As I left the campfire area, I passed a leftover from the war: a pretty well camouflaged bunker in the side of the rock. There’s no point in trying to get inside there either, as it’s forbidden to enter army buildings without permission. I returned to the path that I arrived on back to the familiar crossroads and followed the sign to the island’s other side, Svartiken.

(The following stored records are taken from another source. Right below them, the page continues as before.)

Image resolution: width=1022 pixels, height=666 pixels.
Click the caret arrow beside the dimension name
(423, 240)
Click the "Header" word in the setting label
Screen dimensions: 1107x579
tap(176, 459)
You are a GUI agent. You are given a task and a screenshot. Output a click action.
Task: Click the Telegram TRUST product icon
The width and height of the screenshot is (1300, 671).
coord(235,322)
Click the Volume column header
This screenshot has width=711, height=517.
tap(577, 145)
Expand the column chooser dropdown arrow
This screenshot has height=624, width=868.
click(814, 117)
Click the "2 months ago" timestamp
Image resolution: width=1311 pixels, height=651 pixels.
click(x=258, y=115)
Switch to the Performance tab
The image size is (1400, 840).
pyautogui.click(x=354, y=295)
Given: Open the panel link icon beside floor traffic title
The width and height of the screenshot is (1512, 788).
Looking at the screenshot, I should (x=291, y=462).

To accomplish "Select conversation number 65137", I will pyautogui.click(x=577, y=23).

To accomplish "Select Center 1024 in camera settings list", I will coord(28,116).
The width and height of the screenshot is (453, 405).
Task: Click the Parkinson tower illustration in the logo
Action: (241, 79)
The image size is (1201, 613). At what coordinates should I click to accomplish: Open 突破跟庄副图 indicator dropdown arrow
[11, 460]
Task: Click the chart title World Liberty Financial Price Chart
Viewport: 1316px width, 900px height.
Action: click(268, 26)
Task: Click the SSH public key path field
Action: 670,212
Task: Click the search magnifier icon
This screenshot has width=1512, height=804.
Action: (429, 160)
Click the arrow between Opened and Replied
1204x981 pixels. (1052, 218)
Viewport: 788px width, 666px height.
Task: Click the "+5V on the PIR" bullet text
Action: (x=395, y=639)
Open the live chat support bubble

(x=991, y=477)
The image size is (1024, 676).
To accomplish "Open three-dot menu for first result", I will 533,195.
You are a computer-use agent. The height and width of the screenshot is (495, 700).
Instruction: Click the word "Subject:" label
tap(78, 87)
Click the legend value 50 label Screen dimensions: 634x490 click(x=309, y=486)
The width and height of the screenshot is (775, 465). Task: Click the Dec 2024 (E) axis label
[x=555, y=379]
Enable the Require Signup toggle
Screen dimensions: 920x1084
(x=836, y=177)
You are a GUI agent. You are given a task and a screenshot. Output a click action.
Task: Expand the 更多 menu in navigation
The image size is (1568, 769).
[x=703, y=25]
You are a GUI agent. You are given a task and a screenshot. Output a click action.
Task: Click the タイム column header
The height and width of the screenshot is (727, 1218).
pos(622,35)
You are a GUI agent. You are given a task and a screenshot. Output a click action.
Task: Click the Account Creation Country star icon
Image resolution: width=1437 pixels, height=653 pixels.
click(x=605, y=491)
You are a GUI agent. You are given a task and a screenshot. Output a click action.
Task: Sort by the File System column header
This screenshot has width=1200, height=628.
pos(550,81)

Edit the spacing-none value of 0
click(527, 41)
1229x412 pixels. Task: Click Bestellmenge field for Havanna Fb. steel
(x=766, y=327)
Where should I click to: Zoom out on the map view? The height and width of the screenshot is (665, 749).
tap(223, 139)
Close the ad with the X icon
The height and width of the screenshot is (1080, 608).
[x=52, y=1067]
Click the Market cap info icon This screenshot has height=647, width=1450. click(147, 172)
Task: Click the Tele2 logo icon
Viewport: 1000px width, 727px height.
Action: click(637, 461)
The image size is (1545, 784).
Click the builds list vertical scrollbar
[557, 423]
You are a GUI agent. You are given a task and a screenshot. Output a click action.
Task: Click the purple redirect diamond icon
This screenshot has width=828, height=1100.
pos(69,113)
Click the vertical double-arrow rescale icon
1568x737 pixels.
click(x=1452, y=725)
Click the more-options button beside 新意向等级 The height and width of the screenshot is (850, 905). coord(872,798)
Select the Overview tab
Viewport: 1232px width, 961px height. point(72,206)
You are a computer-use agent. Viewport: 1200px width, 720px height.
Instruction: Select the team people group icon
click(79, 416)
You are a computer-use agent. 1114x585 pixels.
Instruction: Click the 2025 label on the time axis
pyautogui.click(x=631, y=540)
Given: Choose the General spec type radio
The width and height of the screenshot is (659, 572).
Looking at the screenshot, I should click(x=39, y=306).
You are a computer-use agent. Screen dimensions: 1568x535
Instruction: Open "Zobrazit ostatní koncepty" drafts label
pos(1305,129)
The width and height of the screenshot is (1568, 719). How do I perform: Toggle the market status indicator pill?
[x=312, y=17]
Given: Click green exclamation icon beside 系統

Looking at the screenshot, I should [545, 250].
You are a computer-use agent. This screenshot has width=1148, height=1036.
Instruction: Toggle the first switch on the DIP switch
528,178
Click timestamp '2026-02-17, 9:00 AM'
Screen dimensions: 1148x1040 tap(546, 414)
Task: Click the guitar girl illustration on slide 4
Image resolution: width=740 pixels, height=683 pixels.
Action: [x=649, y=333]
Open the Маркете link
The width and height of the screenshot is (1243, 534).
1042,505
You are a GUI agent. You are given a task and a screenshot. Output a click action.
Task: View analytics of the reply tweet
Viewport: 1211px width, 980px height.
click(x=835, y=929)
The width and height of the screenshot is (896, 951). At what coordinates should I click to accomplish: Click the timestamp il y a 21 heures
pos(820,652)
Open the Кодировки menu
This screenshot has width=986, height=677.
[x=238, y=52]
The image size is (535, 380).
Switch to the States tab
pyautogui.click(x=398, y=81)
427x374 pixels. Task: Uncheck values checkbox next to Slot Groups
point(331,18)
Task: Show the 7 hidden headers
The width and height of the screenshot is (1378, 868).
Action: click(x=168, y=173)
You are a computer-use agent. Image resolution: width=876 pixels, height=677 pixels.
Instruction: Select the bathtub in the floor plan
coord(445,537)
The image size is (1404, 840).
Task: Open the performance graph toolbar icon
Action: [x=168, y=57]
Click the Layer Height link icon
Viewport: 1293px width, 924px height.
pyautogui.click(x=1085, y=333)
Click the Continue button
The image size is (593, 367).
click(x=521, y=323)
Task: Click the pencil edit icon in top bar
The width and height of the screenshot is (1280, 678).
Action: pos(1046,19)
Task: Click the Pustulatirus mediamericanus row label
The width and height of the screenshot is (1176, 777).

From Lerviken to Svartiken is a distance of about 1.6km, so you shouldn’t get exhausted, especially as the terrain is nice and even. So I curved from the straight path slightly to the side, as with this kind of short distance on a small area near the seashore there’s no risk of getting lost. But I also still had my map safely in my pocket. I followed the cart track from Svartiken slightly to the right and, still on the small path, through the forest, ending up in a charming bay between Marraudden and Mellanudden. This side of the island looked so different with all its lush greenery!
I then came back on myself and turned onto the little road going to Svartiken. It’s good to keep your eyes wide open by Svartiken, because even though there aren’t that many options offered to the walker, the wooden signs are small. If you arrive on the island via Svartiken, the route to Lerviken is clearer, but coming from Lerviken there are a couple of crossroads which can confuse the traveller.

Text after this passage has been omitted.